-- Opening Marker --

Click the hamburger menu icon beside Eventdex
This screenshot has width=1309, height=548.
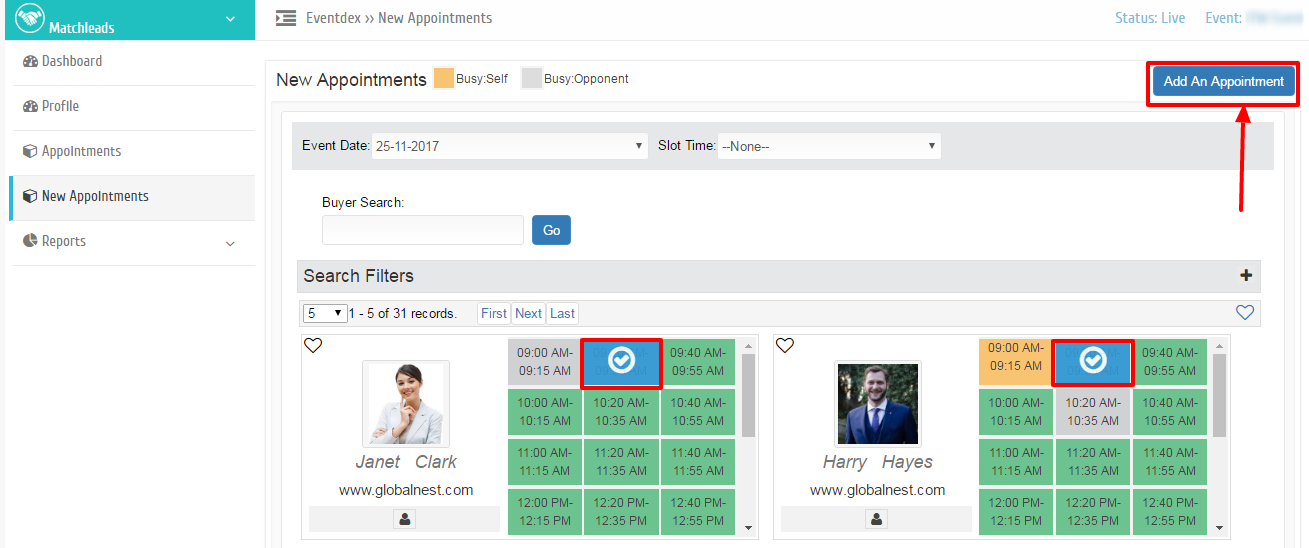tap(286, 18)
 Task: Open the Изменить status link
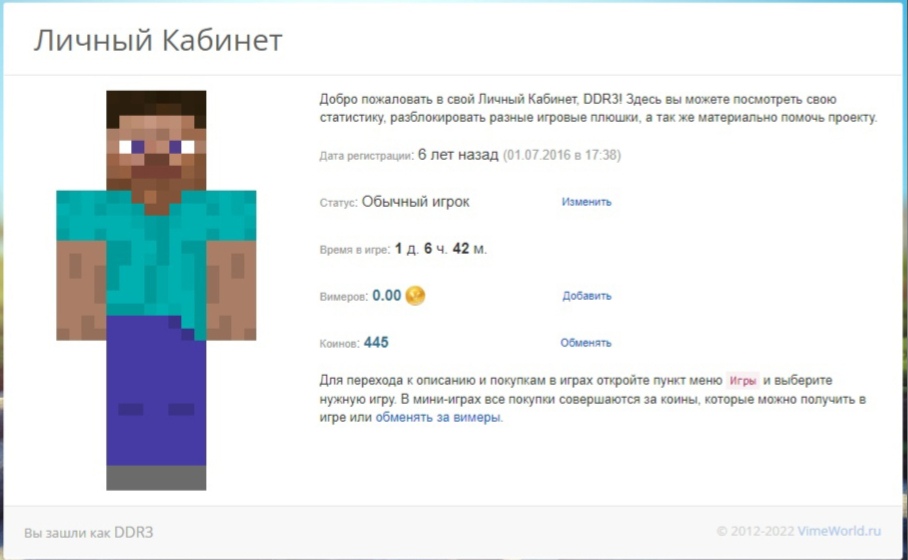pyautogui.click(x=586, y=202)
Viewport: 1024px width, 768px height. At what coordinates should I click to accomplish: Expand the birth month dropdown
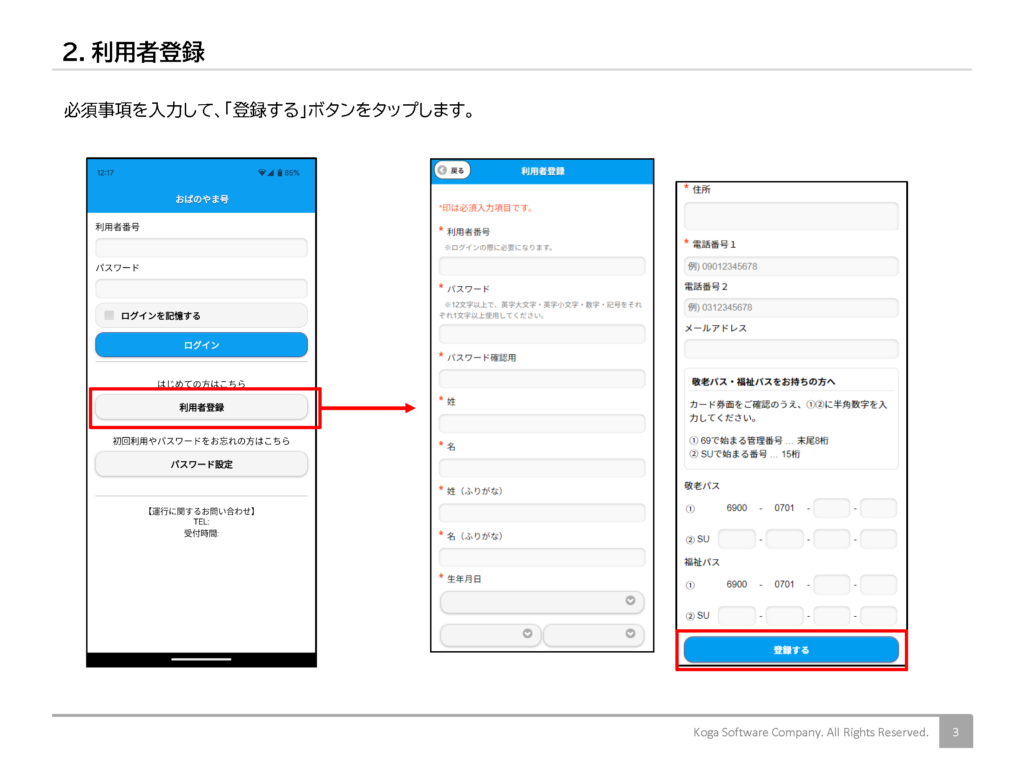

-- Closing Marker --

• _What the task asks_: Quote every record above exactly, leaving out the pictures.

• _Response area_:
Click the hamburger menu icon beside Eventdex
This screenshot has width=1309, height=548.
tap(286, 18)
 Task: Open the Изменить status link
pyautogui.click(x=586, y=202)
Viewport: 1024px width, 768px height. At what coordinates should I click to accomplish: Expand the birth month dropdown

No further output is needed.